Exercise directions => Format the records from the line containing "858x465 pixels. How" through the end of the records as a two-column CSV with the headers task and action. Give one row per record, with each field in double quotes and any line breaks inside a field replaced by spaces.

---*---

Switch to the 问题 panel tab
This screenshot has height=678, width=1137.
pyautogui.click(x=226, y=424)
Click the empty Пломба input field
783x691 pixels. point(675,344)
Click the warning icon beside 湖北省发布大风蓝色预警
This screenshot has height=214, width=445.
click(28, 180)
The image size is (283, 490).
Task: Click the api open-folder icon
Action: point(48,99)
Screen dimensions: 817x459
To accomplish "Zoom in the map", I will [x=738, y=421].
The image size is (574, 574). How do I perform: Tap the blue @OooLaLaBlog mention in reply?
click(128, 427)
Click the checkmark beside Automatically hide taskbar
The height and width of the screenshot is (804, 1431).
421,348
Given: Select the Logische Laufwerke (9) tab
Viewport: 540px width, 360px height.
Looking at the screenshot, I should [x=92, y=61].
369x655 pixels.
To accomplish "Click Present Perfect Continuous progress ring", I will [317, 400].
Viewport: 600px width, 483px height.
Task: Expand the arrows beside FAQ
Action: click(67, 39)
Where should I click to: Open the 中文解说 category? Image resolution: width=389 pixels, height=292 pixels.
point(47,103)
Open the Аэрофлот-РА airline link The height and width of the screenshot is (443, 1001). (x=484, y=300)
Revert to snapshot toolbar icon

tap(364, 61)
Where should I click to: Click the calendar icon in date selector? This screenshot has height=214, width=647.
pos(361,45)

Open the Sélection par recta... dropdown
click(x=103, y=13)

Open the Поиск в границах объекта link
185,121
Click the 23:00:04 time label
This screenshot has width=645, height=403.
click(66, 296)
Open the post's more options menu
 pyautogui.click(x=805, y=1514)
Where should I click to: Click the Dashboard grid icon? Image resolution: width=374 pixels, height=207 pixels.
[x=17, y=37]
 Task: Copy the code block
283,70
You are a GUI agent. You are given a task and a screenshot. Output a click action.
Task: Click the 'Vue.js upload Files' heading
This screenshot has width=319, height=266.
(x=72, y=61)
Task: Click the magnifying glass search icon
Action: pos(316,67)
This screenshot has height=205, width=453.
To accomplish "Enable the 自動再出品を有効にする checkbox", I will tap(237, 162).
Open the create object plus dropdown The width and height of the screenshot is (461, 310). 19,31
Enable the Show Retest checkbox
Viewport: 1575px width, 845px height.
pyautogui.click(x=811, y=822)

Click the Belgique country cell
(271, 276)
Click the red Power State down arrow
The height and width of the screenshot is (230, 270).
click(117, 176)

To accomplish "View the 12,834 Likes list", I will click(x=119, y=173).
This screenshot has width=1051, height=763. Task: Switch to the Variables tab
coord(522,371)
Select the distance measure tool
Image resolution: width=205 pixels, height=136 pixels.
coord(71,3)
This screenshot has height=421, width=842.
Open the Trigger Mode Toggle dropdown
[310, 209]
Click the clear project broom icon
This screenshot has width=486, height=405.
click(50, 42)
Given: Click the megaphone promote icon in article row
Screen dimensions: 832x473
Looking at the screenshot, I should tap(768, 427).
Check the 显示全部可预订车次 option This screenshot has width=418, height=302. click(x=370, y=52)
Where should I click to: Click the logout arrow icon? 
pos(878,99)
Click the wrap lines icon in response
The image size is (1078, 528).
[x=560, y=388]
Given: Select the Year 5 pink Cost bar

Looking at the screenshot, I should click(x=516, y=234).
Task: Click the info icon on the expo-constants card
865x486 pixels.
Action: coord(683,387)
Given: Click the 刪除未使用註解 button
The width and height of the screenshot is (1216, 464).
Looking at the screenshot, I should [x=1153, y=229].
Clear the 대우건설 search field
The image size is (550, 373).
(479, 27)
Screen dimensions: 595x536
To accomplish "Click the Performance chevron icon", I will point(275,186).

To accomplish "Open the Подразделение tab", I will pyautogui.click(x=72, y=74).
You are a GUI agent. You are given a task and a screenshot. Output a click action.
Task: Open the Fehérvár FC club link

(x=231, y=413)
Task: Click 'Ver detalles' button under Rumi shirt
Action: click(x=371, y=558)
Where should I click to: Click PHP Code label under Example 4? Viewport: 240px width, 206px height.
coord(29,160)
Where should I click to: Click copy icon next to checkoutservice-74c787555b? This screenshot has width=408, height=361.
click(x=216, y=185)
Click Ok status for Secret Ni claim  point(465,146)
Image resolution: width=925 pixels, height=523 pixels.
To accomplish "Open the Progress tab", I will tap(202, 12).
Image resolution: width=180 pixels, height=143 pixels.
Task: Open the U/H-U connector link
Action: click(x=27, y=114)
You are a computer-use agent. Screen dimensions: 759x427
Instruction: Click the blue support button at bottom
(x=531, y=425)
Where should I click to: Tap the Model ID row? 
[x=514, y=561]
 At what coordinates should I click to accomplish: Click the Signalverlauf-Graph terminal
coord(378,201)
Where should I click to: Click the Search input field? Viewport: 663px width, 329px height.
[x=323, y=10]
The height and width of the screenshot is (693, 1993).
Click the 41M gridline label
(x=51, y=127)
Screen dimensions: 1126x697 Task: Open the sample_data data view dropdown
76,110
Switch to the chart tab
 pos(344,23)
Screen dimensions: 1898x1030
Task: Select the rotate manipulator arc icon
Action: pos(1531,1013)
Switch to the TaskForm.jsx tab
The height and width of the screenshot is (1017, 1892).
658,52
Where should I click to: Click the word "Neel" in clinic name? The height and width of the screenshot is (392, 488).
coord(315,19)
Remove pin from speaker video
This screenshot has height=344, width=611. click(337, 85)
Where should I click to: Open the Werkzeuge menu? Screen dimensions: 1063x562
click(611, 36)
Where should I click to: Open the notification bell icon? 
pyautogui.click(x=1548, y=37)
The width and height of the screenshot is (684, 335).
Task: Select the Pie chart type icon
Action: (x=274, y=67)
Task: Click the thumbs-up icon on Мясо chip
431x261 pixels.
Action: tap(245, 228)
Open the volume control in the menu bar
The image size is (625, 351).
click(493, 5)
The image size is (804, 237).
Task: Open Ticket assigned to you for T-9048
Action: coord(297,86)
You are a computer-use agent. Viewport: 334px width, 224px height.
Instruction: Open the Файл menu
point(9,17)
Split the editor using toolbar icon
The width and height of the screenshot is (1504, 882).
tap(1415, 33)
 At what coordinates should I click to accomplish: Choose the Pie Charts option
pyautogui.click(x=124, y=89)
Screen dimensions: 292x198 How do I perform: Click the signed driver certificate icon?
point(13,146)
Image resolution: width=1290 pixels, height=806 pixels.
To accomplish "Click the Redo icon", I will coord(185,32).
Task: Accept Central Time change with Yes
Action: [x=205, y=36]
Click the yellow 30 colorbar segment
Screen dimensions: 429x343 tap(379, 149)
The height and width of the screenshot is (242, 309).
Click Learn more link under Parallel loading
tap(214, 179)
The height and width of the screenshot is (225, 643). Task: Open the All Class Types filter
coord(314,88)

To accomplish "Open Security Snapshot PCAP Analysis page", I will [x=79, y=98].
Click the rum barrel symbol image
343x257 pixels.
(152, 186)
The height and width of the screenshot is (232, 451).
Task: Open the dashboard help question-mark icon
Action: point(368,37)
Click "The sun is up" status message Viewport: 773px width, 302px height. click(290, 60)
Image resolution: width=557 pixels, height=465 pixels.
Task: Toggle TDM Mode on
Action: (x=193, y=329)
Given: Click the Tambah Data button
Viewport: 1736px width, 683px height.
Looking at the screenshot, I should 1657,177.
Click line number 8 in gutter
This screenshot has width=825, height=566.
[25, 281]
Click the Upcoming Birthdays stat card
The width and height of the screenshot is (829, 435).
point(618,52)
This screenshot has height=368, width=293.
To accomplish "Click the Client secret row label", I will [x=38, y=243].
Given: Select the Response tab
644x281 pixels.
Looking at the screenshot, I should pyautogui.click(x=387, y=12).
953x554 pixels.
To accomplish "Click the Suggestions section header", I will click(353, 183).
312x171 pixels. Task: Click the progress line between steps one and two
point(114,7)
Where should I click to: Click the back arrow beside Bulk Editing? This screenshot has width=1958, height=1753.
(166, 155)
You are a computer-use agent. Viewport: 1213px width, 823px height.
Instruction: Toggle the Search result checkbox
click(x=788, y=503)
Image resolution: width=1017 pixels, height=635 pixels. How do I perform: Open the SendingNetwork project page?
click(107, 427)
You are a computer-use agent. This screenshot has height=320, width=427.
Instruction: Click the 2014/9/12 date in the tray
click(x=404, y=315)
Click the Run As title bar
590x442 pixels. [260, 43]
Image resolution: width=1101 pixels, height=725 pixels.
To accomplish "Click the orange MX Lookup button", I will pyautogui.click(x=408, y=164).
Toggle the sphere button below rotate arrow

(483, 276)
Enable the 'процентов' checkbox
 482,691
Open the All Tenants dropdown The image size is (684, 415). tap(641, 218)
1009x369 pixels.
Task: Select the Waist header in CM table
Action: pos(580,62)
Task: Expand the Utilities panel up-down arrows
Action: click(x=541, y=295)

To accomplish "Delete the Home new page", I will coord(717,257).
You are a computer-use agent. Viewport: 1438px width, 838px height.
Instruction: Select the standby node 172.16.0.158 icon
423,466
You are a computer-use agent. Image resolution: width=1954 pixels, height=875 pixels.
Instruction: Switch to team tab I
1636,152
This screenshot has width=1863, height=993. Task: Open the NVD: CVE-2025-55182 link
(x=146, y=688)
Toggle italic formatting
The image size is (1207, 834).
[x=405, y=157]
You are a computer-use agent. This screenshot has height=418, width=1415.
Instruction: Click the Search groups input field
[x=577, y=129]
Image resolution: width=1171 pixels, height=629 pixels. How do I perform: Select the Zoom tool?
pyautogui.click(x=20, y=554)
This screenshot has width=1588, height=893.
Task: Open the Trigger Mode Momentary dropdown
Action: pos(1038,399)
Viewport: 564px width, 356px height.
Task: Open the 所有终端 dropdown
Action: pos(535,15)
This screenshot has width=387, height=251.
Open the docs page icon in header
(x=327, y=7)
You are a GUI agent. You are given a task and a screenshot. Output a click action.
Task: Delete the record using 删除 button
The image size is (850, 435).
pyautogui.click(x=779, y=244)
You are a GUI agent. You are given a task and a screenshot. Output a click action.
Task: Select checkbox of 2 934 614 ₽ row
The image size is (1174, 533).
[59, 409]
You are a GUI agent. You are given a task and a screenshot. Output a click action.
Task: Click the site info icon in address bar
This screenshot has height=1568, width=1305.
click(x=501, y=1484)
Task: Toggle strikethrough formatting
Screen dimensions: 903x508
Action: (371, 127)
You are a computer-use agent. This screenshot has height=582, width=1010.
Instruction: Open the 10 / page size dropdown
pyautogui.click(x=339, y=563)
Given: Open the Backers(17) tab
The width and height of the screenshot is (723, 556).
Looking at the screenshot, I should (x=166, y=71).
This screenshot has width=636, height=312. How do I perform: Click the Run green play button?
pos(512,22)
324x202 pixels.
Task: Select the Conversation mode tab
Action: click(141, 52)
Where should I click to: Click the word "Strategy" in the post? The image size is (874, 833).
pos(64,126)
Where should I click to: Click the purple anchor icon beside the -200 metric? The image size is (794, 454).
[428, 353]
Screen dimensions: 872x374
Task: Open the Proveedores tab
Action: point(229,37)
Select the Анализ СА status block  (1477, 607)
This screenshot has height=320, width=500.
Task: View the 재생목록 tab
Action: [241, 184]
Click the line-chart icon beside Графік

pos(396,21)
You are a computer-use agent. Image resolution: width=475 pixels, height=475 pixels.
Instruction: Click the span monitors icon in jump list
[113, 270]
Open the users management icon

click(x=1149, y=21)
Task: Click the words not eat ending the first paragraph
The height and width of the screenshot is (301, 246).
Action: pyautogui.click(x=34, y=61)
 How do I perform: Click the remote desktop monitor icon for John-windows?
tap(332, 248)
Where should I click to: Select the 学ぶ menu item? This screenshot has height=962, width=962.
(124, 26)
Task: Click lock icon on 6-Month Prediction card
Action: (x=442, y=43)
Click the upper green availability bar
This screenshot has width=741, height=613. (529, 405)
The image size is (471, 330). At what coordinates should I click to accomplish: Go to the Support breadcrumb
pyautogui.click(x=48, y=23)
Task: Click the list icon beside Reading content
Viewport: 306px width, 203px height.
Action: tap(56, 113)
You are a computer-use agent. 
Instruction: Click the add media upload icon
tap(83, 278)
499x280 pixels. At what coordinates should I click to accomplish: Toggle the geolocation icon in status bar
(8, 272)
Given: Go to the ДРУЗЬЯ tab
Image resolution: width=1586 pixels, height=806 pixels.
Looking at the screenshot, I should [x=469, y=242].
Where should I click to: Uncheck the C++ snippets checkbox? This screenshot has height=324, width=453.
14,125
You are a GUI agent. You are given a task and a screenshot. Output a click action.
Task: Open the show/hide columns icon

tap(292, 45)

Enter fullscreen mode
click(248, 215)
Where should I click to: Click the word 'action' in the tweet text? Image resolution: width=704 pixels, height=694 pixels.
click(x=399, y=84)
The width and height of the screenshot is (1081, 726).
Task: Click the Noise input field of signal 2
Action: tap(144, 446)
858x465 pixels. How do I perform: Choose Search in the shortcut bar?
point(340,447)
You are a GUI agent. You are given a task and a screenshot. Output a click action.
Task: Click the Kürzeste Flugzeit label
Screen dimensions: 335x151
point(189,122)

---*---

Expected answer =>
task,action
"858x465 pixels. How do I perform: Choose Search in the shortcut bar?","point(340,447)"
"You are a GUI agent. You are given a task and a screenshot. Output a click action. Task: Click the Kürzeste Flugzeit label Screen dimensions: 335x151","point(189,122)"